The hero of my story has an injury resulting from his time in Afghanistan, with some PTSD to further complicate him. Right after that plot decision, a “Sixty Minutes” episode dealt with new treatments for PTSD. Even better, the treatments were only being offered at the Little Rock VA Medical Center, which is about thirty miles south of me.

Sharing some of the other affirmations would give away my plot, but I got enough of them to assure me that I’d done the right thing in writing this book of the heart.

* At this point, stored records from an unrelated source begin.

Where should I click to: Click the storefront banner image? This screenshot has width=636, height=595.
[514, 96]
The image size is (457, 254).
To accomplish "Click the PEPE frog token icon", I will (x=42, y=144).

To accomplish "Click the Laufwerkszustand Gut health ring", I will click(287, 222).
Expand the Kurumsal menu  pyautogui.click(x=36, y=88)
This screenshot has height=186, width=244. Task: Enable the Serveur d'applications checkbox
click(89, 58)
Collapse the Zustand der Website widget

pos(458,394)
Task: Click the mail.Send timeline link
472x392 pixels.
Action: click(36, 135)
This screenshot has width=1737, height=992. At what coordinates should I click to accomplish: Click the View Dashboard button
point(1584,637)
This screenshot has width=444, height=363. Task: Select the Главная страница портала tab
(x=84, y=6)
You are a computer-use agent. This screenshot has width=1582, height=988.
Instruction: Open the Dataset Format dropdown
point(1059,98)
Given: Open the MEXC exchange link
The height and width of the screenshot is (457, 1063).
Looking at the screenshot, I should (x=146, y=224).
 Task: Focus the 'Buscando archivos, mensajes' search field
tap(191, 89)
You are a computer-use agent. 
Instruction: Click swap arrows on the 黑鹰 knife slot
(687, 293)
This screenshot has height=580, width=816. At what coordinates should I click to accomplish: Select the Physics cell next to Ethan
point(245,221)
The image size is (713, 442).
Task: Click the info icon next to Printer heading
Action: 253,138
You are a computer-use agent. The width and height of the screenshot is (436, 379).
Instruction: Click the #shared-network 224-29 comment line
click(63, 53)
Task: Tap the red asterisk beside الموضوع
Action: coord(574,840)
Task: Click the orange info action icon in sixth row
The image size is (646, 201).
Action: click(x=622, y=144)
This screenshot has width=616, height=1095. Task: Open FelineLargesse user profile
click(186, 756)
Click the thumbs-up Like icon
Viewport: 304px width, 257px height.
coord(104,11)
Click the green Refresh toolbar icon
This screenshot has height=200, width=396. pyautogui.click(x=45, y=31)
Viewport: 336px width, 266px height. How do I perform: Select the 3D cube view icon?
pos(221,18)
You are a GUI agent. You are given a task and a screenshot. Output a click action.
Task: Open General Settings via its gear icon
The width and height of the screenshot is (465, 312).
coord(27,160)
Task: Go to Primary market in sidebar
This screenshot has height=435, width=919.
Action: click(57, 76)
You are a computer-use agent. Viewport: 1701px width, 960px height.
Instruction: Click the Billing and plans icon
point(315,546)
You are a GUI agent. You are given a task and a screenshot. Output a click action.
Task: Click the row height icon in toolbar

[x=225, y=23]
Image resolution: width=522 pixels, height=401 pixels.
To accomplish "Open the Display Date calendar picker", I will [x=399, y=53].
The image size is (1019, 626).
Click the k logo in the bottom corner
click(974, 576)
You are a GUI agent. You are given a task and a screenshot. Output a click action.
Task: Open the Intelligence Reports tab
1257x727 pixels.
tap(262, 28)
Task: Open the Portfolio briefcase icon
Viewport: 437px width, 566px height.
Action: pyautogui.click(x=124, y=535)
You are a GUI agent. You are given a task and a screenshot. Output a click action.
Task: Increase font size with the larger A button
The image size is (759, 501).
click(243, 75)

Now I know it could be argued that I’m more aware of these affirmations because I’m immersed in my novel (sort of like when you learn a new word and then you suddenly see it everywhere), but it feels like so much more. Stephenie Meyer, author of the Twilight saga says she got her idea from a dream. Well, no dreams for me so far, but I do get affirmations straight from my personal muse, and her thumbs-up never  fails to encourage and inspire me.

 

Bio: Linda Palmer has been writing for pleasure since the third grade and has letters from her teachers predicting she’d be an author. Though becoming a writer was never actually a dream, it was something she did naturally and eventually with intent. Silhouette Books published Linda’s first novel in l989 and the next twenty over a ten year period (writing as Linda Varner). In 1999 she took a break to take care of her family. She learned that she couldn’t not write, however, and began again, changing her genre to young adult paranormal romance. She has twelve full-length novels out as e-reads and in print and there are always more in the works. She also has many novellas and short stories available.  Linda has been a Romance Writers of America finalist twice and won the 2011 and 2012 EPIC eBook awards in the Young Adult category. She married her junior high school sweetheart many years ago and lives in Arkansas, USA with her family.